Steinfelds v. Villarubia

53 So. 3d 1275, 2010 La.App. 4 Cir. 0975, 2010 La. App. LEXIS 1757, 2010 WL 5120992
CourtLouisiana Court of Appeal
DecidedDecember 15, 2010
DocketNo. 2010-CA-0975
StatusPublished
Cited by13 cases

This text of 53 So. 3d 1275 (Steinfelds v. Villarubia) is published on Counsel Stack Legal Research, covering Louisiana Court of Appeal primary law. Counsel Stack provides free access to over 12 million legal documents including statutes, case law, regulations, and constitutions.

Bluebook
Steinfelds v. Villarubia, 53 So. 3d 1275, 2010 La.App. 4 Cir. 0975, 2010 La. App. LEXIS 1757, 2010 WL 5120992 (La. Ct. App. 2010).

Opinion

ROLAND L. BELSOME, Judge.

liPIaintiff, Marcus Steinfelds, appeals the judgment of the Office of Workers’ Compensation (“OWC”), granting a motion for summary judgment in favor of defendants, David Villarrubia and Degas House, L.L.C., and denying plaintiffs cross-motion for summary judgment, thereby dismissing plaintiffs workers’ compensation claim with prejudice. For the reasons that follow, we reverse and remand.

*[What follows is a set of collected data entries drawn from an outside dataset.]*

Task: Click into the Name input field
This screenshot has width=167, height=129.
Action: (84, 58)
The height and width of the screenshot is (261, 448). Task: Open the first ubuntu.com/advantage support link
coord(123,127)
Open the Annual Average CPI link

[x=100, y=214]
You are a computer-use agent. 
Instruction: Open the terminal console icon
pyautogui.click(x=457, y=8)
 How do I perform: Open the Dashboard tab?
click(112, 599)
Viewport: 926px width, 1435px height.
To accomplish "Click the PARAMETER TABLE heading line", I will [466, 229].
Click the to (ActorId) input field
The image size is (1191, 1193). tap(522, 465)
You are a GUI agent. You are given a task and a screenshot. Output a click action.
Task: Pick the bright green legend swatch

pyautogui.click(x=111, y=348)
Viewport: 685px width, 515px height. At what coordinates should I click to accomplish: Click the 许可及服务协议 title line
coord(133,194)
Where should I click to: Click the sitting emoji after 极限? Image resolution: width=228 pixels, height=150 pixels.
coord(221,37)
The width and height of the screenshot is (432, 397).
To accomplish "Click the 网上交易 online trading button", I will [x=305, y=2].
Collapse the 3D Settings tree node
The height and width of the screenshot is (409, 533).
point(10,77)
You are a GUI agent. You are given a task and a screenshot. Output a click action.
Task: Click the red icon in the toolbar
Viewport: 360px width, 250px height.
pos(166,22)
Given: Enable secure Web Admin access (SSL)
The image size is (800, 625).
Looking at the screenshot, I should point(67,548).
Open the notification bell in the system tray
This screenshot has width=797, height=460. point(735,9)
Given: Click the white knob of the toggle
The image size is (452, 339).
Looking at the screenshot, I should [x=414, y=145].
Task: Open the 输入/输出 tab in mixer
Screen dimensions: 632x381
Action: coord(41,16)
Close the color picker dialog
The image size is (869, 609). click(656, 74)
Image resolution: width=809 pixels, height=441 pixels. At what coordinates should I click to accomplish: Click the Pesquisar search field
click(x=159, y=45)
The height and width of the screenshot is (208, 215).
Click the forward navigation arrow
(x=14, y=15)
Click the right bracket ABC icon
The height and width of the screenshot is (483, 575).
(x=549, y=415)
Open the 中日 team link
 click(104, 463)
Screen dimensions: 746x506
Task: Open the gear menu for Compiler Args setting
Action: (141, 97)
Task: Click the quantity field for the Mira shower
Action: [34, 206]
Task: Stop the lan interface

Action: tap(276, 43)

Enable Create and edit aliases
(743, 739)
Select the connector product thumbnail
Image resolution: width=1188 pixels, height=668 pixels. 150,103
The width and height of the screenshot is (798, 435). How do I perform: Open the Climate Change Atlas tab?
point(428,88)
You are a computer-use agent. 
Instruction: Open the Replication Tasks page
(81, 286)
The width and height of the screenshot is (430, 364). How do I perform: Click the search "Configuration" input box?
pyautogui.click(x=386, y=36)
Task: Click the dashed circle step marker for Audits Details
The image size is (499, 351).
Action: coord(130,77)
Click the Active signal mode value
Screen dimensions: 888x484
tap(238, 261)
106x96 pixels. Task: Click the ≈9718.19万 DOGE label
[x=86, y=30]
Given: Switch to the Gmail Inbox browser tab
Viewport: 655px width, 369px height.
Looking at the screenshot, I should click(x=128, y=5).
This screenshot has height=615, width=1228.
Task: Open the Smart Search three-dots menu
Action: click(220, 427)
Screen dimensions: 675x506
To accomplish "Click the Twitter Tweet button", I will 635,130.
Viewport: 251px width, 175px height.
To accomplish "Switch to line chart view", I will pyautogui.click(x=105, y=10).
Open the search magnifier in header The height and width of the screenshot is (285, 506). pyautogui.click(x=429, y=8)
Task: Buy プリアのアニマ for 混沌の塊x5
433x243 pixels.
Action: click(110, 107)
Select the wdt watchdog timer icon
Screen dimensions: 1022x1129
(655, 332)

STATEMENT OF FACTS AND PROCEDURAL HISTORY

Plaintiff filed a Disputed Claim for Compensation against defendants1 asserting that on January 21, 2008, he severely injured his ankle2 when he fell from scaffolding while performing carpentry work at the Degas House. The Degas House, a historic museum/guest house, is operated by Degas House, L.L.C. Mr. Villarrubia is the sole member of Degas House, L.L.C. and he is the sole owner of the property.

Simultaneous with the filing of the workers’ compensation claim, plaintiff filed a tort suit in the Civil District Court against Mr. Villarrubia and his insurer, alleging that plaintiff was an invitee to defendants’ property and that his injury was |2caused by the defective and ruined condition of the premises. The action makes no mention of an employment relationship. That suit is still pending.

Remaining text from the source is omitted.